Я принялся декламировать ту же сцену, что и десять лет назад перед Кребийоном, и мне показалось, что г-н де Вольтер слушает меня с удовольствием.
В свою очередь великий человек прочёл отрывок из своего “Танкреда”, тогда ещё не опубликованного, и который впоследствии совершенно справедливо сочли истинным шедевром.
Всё завершилось бы наилучшим образом, если бы мы и остановились на этом. Однако, желая похвалить Горация, он прочитал один из его стихов и присовокупил, что Гораций был великим мастером, пример которого останется бессмертным.
— Если бы Горацию пришлось бороться с гидрой суеверия, он, как и я, писал бы для всех.
— Мне кажется, вы могли бы не утруждать себя борьбой с тем, что невозможно изничтожить.
— Если я не смогу добиться этого, другие завершат дело, а мне останется слава зачинателя.
— Прекрасно. Положим, вам удалось уничтожить суеверие, чем вы замените его?
— Это мне нравится! Когда я освобожу род человеческий от пожирающего его свирепого зверя, неужели меня спросят, что я поставлю на освободившееся место?
— Сей зверь не пожирает человечество, напротив, он необходим для его существования.
— Необходим! Какое ужасное кощунство! Я хотел бы видеть людей такими же счастливыми и свободными, как и я. А суеверие несовместно со свободой. Где вы могли видеть, чтобы рабство составляло счастие народа?
— Значит, вы хотите народовластия?
— Боже сохрани! Для народа необходим верховный правитель.

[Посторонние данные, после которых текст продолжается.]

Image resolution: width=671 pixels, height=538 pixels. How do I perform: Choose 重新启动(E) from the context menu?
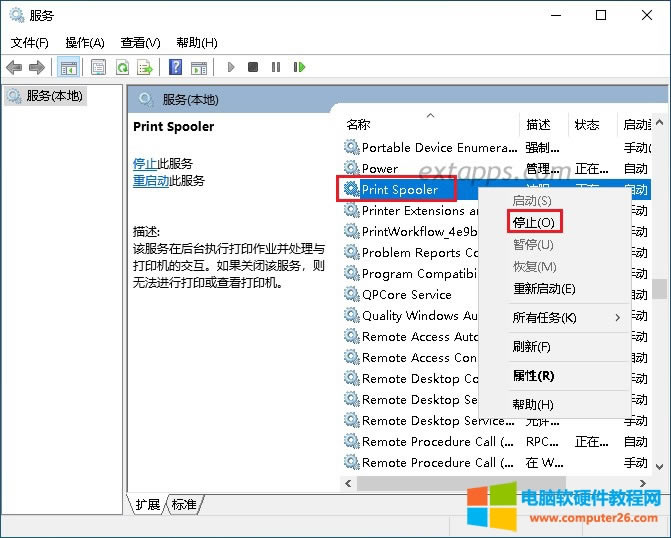(544, 289)
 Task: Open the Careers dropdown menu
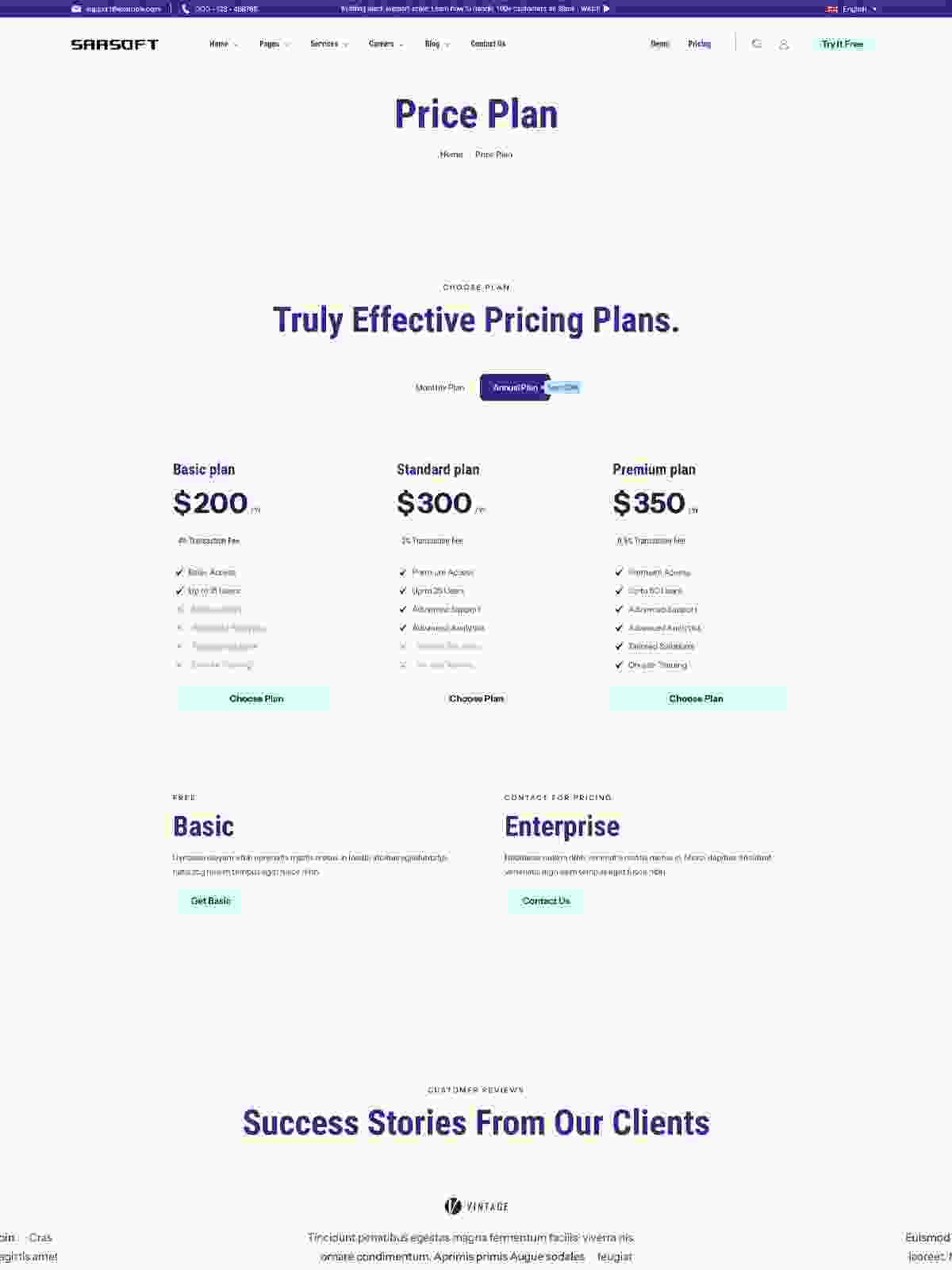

— В таком случае невозможно обойтись без суеверия. Иначе никто не подчинится человеку, облечённому титулом монарха.
— Монарх не нужен, это слово выражает деспотизм, столь же ненавистный, что и рабство.
— Так чего же вы хотите? Если властвует один человек, я не могу считать его никем другим, как монархом.
— Надобно, чтобы верховный правитель повелевал свободным народом и был его главою по свободному договору, навсегда исключившему бы произвол.
— Аддисон доказал, что такой правитель не может существовать. Я же согласен с Гоббсом: из двух зол следует избирать наименьшее. Народ без суеверия — это философ, а философы не любят подчиняться. Народ может быть счастлив, пока его давят и держат на цепи. Вас пожирает любовь к человечеству, а это есть заблуждение. Человечество не чувствительно к благодеяниям, которыми вы собираетесь его осыпать и которые сделают его ещё более несчастным и порочным. Оставьте ему сего кровожадного и столь любезного его сердцу зверя. Больше всего в жизни я смеялся над Дон Кихотом, когда бедному рыцарю пришлось защищаться от освобождённых им же каторжников.
— Сколь досадно видеть таковые понятия о себе подобных. Кстати, а вы были свободны у себя в Венеции?
— В той мере, насколько сие возможно при аристократическом правительстве. Свобода, которой мы пользуемся, не столь велика, как в Англии, но нас удовлетворяет и это.